_SOURCE DOCUMENT:_
Now, the fact that we don't like to talk about, in public, for fear of what consequences it might have, is the fact that we have now gone for 2.5 years in the United States without an Islamic extremist successful terrorist attack here. We have prevented some, but in a sense, nothing has happened. I'd like you to give me your opinion, to the extent that you feel able to do so, of the reasons for that.

How much of it is blind luck? How much of it is the fact that we've hardened targets? How much of it is the fact or the proposition that we have more effective intelligence and prevention than we did before 9/11? How much is due to the fact that we have attacked the sources, the physical sources? And how much of it is due to the fact that all of these things together may simply not have ended terrorism, obviously it did not, but simply displaced it, to Indonesia, to Morocco, to Turkey, to Saudi Arabia, to Spain, to places in which the targets are easier and softer?

POWELL: Sir, we are still vulnerable, and we should accept that, and we'll always be vulnerable as long as we are a free and open society.

But we have done a number of things that I hope have deterred attacks, made it harder for people to plot against the United States and have perhaps scared them into thinking, "Well, we wouldn't be as successful as we might have been a couple of years ago": the creation of the Department of Homeland Security; the manner in which we took the tip-off database that Ms. Gorelick spoke about and have now used it to create a much larger database, and we're pulling all the FBI, CIA, State Department databases into one system; the fact that we have changed our visa policies significantly -- we're now starting to fingerprint people coming into the country and getting a better ID on them; the fact that we have done a lot of work on our borders; the fact that we have the Transportation Security Administration, does a better job of looking at who's coming into the country at our airports and other places of entry and points of entry.

So I hope that these defensive measures we have taken are deterring attacks and are giving people who might come after us pause, "Is there not a better place that we can go and conduct one of these terrible attacks and make the same point to the world about our philosophy and our evil intent." And maybe that's why they have gone elsewhere.

I think it also illustrates why nobody is immune and we all have to work together.

And so I hope that as a result of the attack in Spain, the attack in Bali, the attack in Riyadh the attack in so many other places in the world will pull the civilized world together and cause us to do a better job of sharing intelligence information, law enforcement information, financial cooperation and direct action against terrorist organizations.

But I can't give you a measure for each one of these steps, Mr. Gorton. It's just not possible.

_SUPPLIED INFORMATION:_

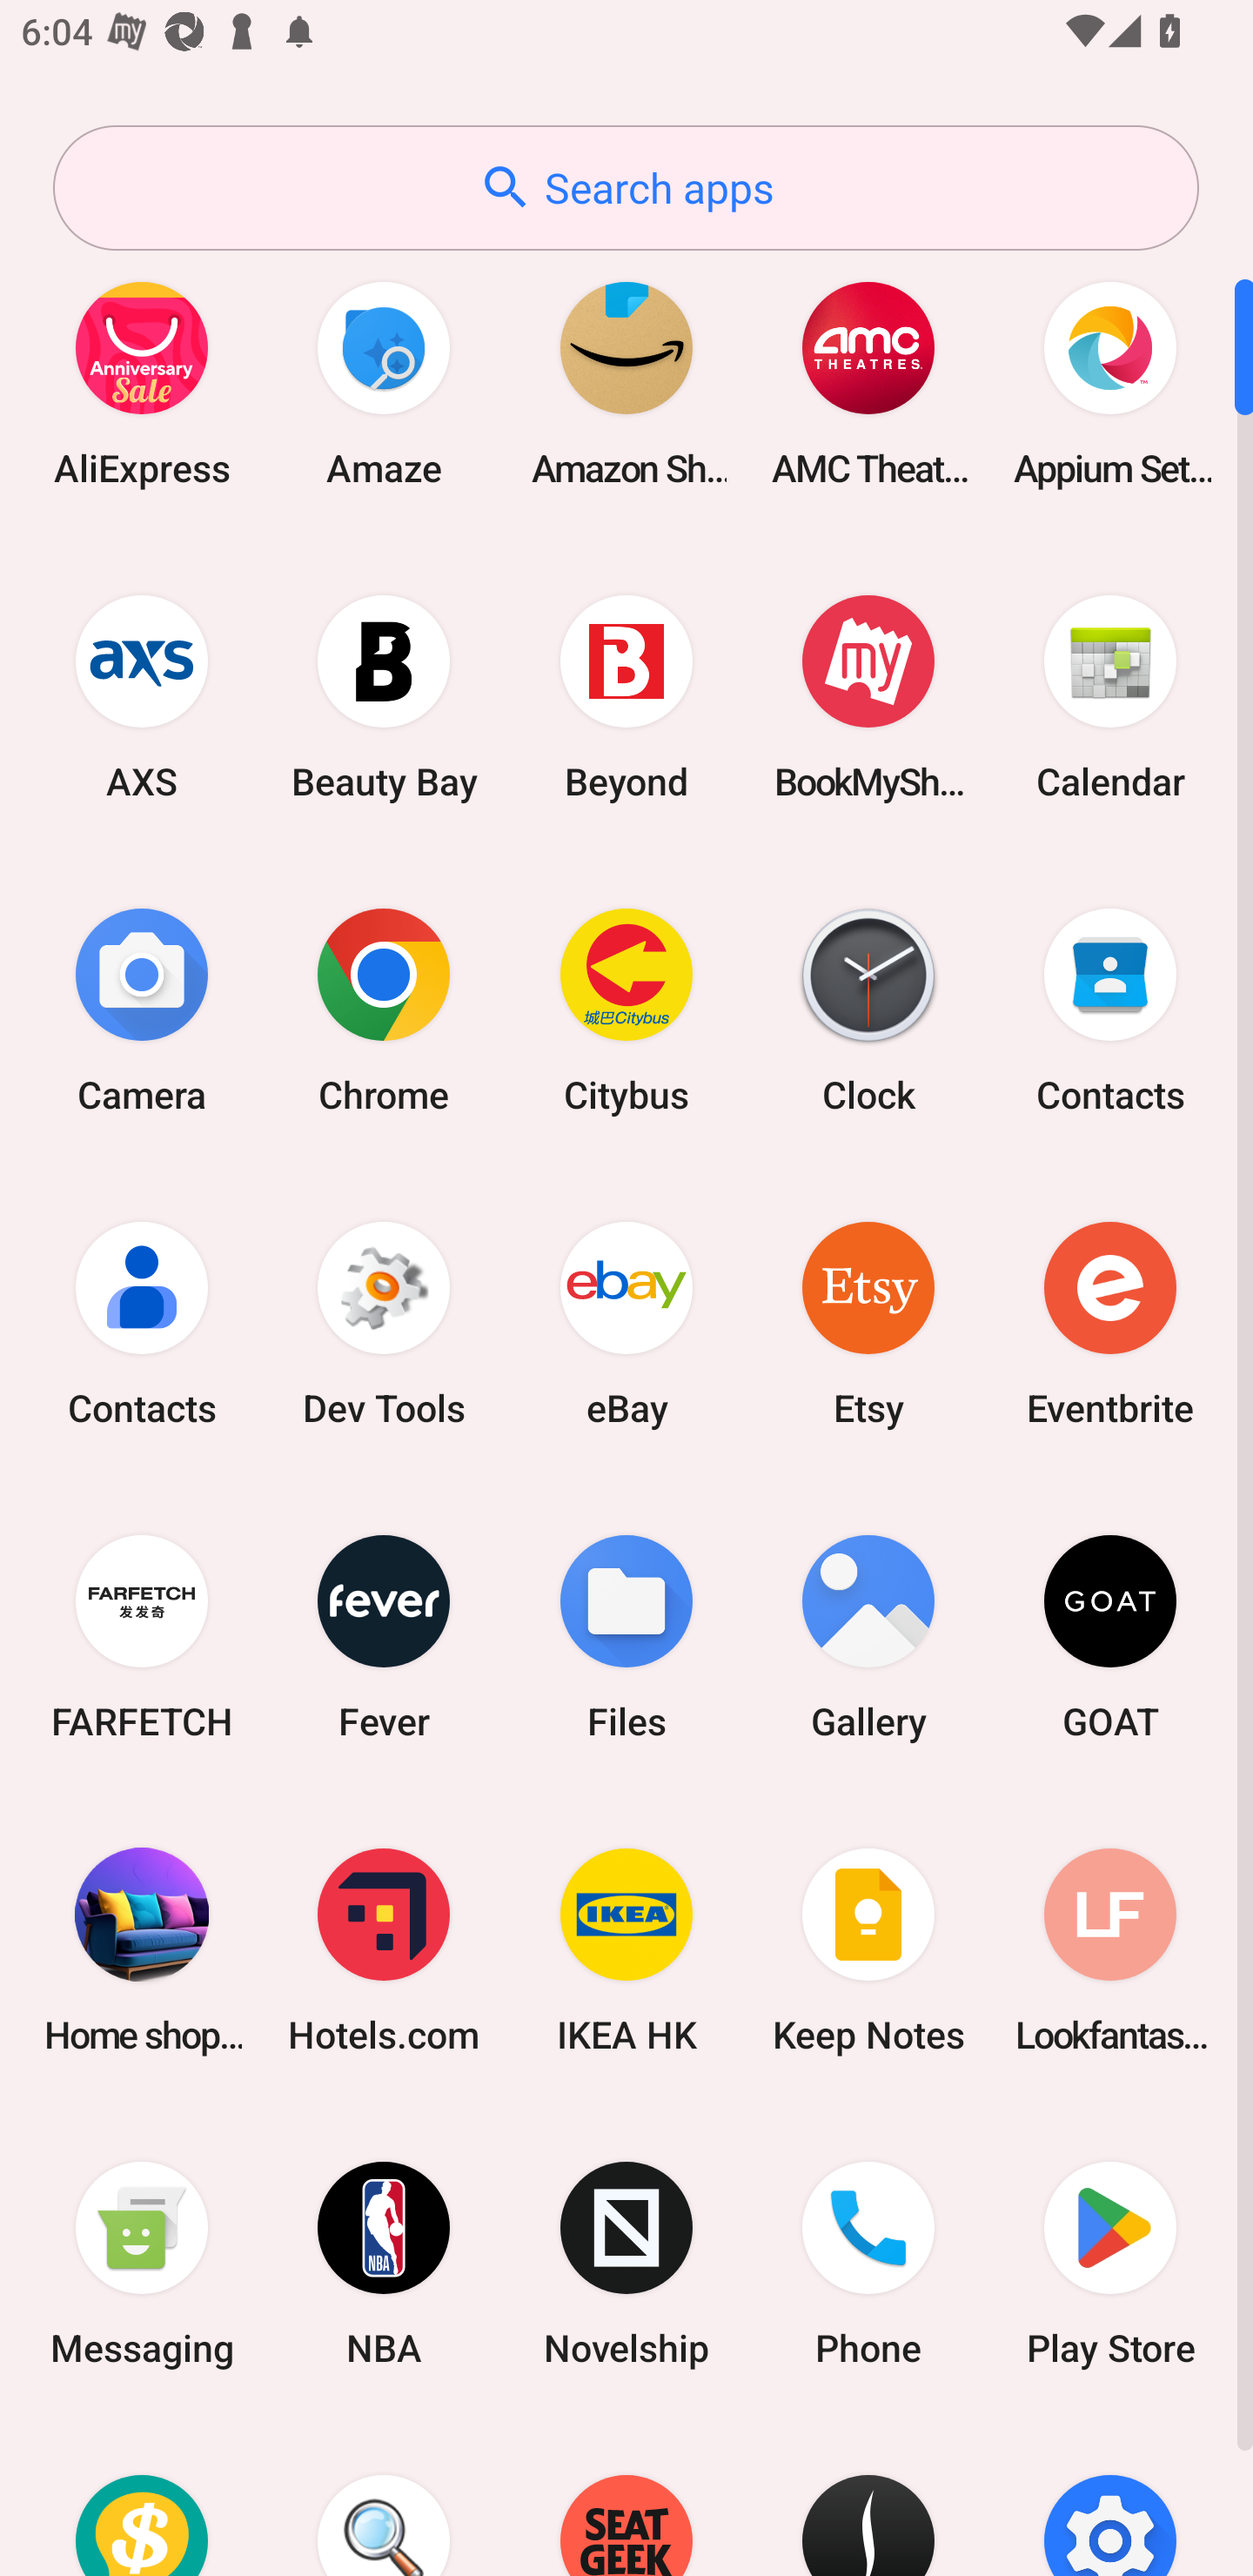 The image size is (1253, 2576). Describe the element at coordinates (626, 1636) in the screenshot. I see `Files` at that location. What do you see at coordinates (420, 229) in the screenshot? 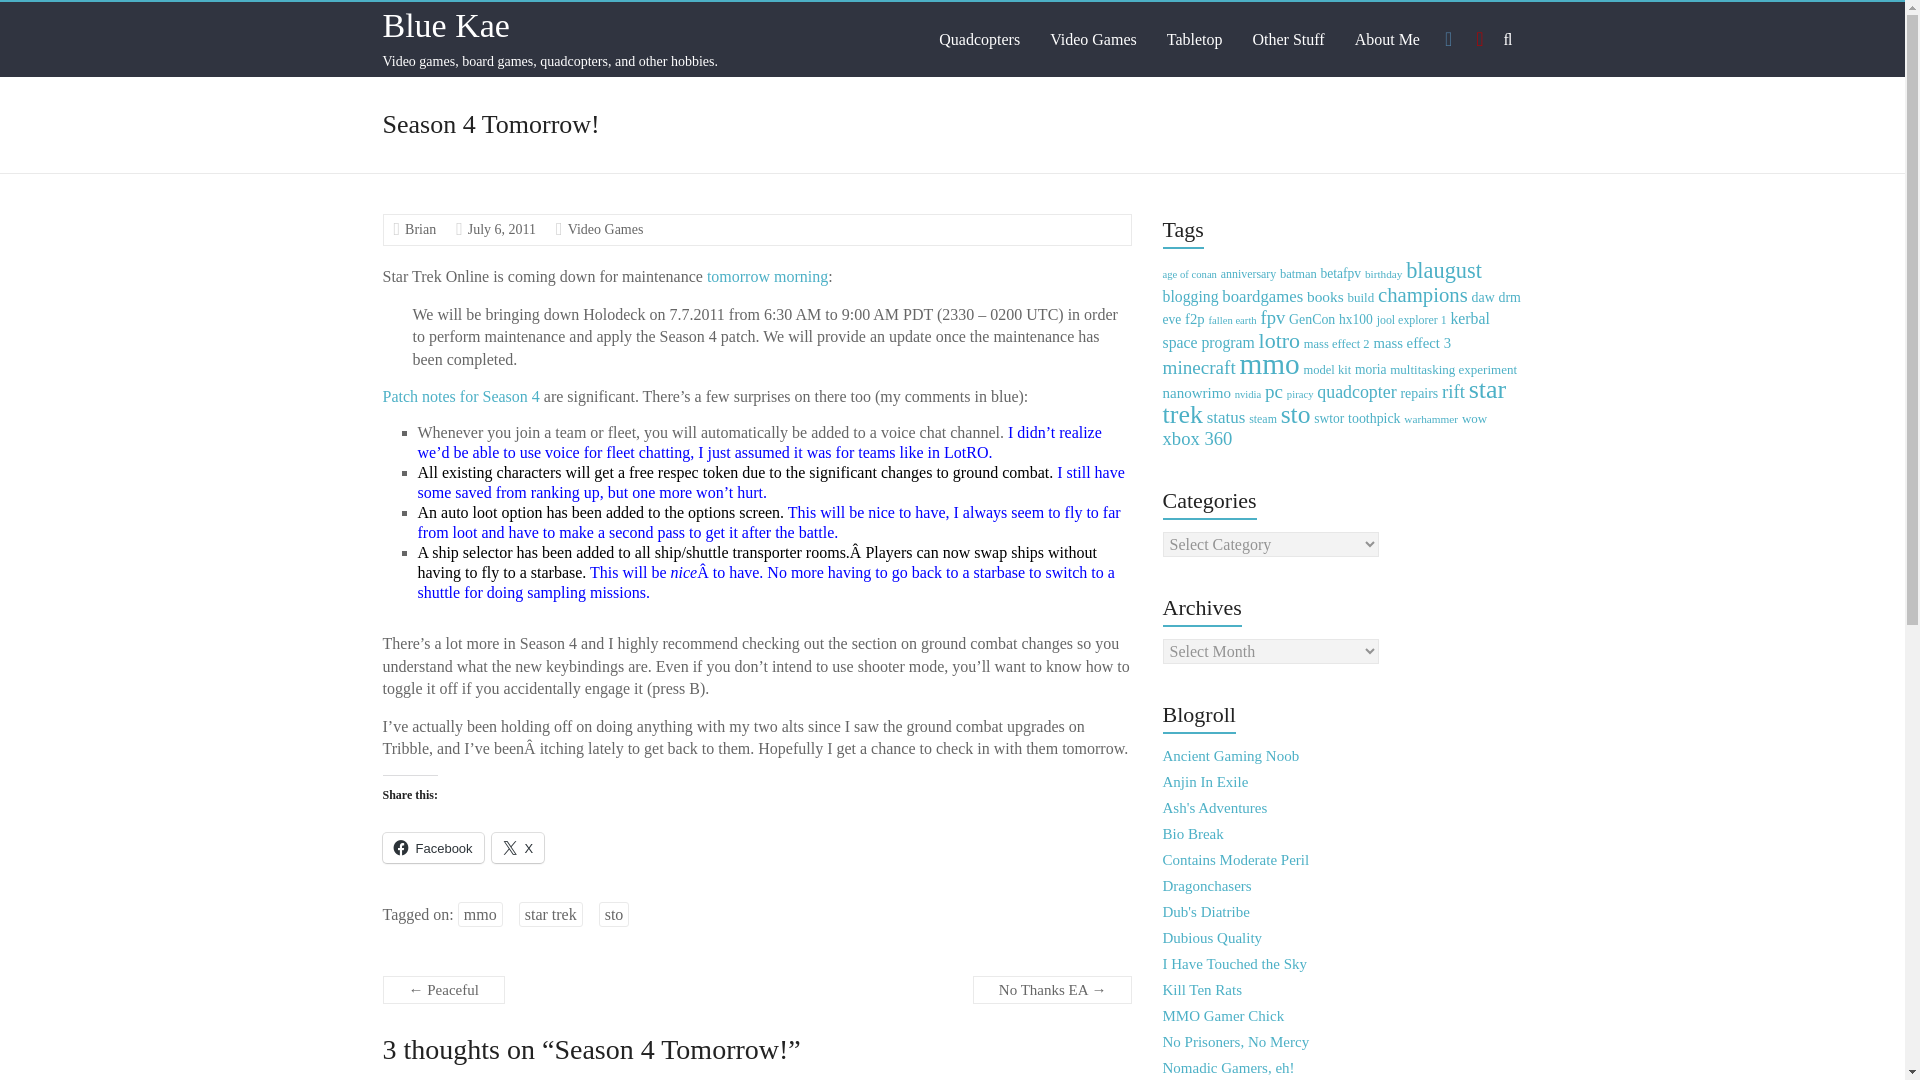
I see `Brian` at bounding box center [420, 229].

_GIVEN TASK:_ Copy verbatim the part of the hearing transcript starting with "I think it also" and going on through "against terrorist organizations.". The material has nothing to do with the hearing transcript.

_RESULT BELOW:_
I think it also illustrates why nobody is immune and we all have to work together.

And so I hope that as a result of the attack in Spain, the attack in Bali, the attack in Riyadh the attack in so many other places in the world will pull the civilized world together and cause us to do a better job of sharing intelligence information, law enforcement information, financial cooperation and direct action against terrorist organizations.